Sous City
If you’re dining out on a Sunday or Monday night, chances are the sous-chef is cooking—and you didn’t even notice. Meet the culinary stars of the future By James Chatto
We're number two: Scaramouche's Carolyn Reid, Truffles' Carl Baptista, Jump's Robert Craig and Markus Bestig of Canoe
Image credit: Simon Willms
After decades as a restaurant critic’s long-suffering sidekick and date, my wife has grown diffident where dining out is concerned—except, for some reason, on Monday nights. On Monday, at dusk, her dormant appetite rears up and startles us both. “What do you have to review?” she pleads.
“Nothing’s open on Monday.”
“What about a hotel? What about Truffles!” So we ended up at the Four Seasons—this was some months ago—on a quiet Monday night, and settled in to the Truffles experience: the pampering service, the skilful sommelerie, the cooking that always flirts with four stars but hasn’t achieved them for more than a decade. Not in my book, at least. I liked the new menu. It read beautifully, laced with interesting, quietly unconventional pairings of protein and vegetable. As always, the starters were dazzling—lucid flavours, textures just so. It was always the main course that let the side down with some overly rich combination or a heavy hand with the salt. Not that night. My juicy slab of smoked sablefish slid apart into glossy, magnolia-coloured petals, its sweetness matched by that of a golden carrot broth and balanced by delectably bitter braised celery hearts. There was no starch on the plate. None needed. The entire meal was flawless, a cinch for four stars, and, as we lingered over coffee, I asked the waiter whether Lynn Crawford, the hotel’s executive chef, was in the kitchen that night. No, she was out, teaching a class at Dish Cooking Studio. Well, what about the Truffles chef, Lora Kirk? Monday was her night off. That evening, the restaurant—and Kirk’s elegant, unencumbered menu—was entirely in the hands of Carl Baptista, one of seven sous-chefs at the hotel.

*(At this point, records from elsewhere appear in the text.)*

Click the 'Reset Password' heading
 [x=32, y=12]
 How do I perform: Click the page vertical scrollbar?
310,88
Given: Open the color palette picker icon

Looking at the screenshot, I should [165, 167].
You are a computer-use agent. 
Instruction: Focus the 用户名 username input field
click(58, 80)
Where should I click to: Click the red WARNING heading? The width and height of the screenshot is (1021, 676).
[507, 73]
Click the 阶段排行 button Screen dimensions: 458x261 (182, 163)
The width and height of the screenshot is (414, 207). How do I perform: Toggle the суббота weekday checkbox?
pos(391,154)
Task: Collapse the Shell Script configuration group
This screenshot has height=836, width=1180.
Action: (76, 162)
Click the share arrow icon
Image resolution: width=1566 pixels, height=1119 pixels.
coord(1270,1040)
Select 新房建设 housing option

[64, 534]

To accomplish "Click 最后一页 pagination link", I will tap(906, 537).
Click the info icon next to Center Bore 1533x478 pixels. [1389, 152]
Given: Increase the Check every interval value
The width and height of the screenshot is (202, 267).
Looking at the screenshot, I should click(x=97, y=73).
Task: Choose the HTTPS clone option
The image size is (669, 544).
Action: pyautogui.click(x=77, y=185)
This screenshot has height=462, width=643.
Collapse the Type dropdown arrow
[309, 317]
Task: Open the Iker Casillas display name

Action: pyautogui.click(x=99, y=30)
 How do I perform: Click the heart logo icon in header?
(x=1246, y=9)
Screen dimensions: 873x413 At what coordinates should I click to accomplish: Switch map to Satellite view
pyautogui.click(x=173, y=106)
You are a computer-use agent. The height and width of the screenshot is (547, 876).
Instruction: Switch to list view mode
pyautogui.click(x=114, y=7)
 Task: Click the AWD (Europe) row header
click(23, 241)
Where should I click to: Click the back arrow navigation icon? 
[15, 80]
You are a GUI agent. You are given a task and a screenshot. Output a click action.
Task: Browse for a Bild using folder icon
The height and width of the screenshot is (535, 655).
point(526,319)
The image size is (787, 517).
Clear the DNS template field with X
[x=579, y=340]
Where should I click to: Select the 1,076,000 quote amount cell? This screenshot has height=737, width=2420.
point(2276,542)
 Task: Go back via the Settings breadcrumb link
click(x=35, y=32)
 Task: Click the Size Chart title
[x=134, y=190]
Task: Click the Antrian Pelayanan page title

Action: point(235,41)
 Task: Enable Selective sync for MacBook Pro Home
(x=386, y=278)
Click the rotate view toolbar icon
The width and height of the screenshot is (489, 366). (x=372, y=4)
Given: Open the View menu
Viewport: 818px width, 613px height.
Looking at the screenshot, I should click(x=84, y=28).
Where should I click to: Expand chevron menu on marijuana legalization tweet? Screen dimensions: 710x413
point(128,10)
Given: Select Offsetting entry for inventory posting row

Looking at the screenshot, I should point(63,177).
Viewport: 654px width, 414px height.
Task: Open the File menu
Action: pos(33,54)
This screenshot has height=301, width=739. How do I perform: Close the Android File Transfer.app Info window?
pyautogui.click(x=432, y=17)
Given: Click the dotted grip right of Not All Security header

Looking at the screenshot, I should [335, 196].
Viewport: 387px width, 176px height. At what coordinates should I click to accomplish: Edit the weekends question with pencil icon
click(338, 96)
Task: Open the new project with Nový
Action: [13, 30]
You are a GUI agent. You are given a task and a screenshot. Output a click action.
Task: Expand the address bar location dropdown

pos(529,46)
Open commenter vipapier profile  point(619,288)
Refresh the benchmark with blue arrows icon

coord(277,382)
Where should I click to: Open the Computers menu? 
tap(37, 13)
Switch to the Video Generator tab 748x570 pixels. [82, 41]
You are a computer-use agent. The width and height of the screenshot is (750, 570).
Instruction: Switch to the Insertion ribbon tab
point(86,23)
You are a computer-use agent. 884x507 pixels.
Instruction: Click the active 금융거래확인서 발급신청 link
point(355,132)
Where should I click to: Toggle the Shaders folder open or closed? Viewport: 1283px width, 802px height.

There’s a ba-da-bim one-liner attributed to French superchef Paul Bocuse (though another great chef, Roger Vergé, probably said it first). “Who cooks in your restaurant when you’re away?” asks the innocent. “The same people who cook when I’m there,” says Bocuse. It’s not really a joke. Of course, chefs still do their own cooking in smaller establishments, but when a place reaches a certain size and importance, their attention is required at a more exalted and disengaged level. Look through the glass at Mark McEwan on nights when he’s in the kitchen at North 44°. Pan in hand? Not at all. Does a field marshal carry a rifle? When Rob Feenie opens his new restaurant in Toronto (maybe early 2008, he tells me), will he be there or back in Vancouver? Devotees of the Food Network may see celebrity chefs cleaning fish, grilling meat and deglazing pans and imagine that’s what they do for a living. In a real restaurant of any size, the actual cooking is done by others. Line cooks—also known as chefs de partie and demi-chefs de partie—are the artisans who prepare, cook and assemble the components of each dish on the menu, over and over again, exactly as the chef wishes. Leading them, ready to step in anywhere at a second’s notice, ready to run the whole kitchen, come to that, is the sous-chef, the chef’s second-in-command, the unsung hero who works brutal hours and bears enormous responsibility for barely a whisper of glory.